La paranoia como política

El Partido Republicano tiene inmensos desafíos para recuperar su posición como alternativa política para un electorado temeroso de sus posiciones extremas. Para conseguirlo, el primer paso sería dejar de utilizar la paranoia como estrategia, en vez de maquillarse con un discurso razonable para el votante latino e independiente.

Un sondeo de opinión del reputable Public Mind de la Universidad Fairleigh Dickinson halló que 44% de los entrevistados republicanos cree que en los próximos años puede ser necesaria una revolución armada para proteger las libertades constitucionales.

Este resultado es muy serio por lo que retrata del momento político actual, causando reacciones de todo tipo.

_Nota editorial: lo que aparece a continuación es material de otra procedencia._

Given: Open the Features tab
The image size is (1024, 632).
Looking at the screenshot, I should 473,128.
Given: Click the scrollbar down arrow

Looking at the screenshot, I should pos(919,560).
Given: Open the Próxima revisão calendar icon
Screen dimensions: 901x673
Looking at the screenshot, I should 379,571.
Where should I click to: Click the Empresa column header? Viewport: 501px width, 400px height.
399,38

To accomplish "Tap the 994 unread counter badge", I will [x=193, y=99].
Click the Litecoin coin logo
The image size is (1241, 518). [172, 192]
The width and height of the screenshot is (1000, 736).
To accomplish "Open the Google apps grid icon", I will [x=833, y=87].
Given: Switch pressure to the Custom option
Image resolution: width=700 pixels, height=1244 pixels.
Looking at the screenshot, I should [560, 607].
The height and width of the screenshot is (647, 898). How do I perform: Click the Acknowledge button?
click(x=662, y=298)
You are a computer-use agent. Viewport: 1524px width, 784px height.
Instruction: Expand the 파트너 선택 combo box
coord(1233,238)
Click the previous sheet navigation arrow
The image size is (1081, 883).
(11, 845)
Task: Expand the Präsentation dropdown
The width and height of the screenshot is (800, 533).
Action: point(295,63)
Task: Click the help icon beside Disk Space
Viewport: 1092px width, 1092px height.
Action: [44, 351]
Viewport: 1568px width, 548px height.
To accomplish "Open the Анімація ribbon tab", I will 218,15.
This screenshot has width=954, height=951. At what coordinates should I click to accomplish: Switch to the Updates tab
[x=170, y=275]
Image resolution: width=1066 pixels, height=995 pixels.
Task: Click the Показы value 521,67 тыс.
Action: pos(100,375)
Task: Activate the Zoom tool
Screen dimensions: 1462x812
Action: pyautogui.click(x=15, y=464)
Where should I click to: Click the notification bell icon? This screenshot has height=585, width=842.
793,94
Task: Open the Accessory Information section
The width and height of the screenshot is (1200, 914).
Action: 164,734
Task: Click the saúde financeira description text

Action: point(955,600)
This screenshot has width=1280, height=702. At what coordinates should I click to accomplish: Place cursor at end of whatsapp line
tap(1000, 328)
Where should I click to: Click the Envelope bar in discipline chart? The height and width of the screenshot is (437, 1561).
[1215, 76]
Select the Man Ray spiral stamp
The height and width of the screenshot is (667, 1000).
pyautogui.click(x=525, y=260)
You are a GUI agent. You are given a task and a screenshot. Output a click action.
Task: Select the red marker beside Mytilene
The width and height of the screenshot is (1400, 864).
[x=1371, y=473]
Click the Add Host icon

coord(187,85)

Lo que no se vio —igual que en la discusión sobre el nacimiento de Obama— fueron voces republicanas razonables que reconozcan cuán equivocada es esta percepción.

El hacerlo les habría obligado a reconocer que este punto de vista es una consecuencia de la exagerada retórica utilizada durante el debate sobre las armas, centrado en un supuesto intento gubernamental de desarmar a la población con el fin de avasallar las libertades civiles.

Empero, al igual que en el pasado, el silencio de hoy de las cabezas frías partidarias da un permiso tácito a que esta noción extremista se extienda en la medida que se le pueda sacar rédito político. En cambio, una serie de políticos republicanos desfilaron este fin de semana en la convención de la Asociacion Nacional del Rifle, organización que alienta la teoría conspirativa antigubernamental.

Este tipo de postura irracional es la que espanta al votante que esta abierto a considerar la opción política republicana. El respaldo a la reforma migratoria, por ejemplo, es una estrategia positiva para el voto latino, pero de poco servirá si la paranoia en su base es la pieza central para recuperar terreno político.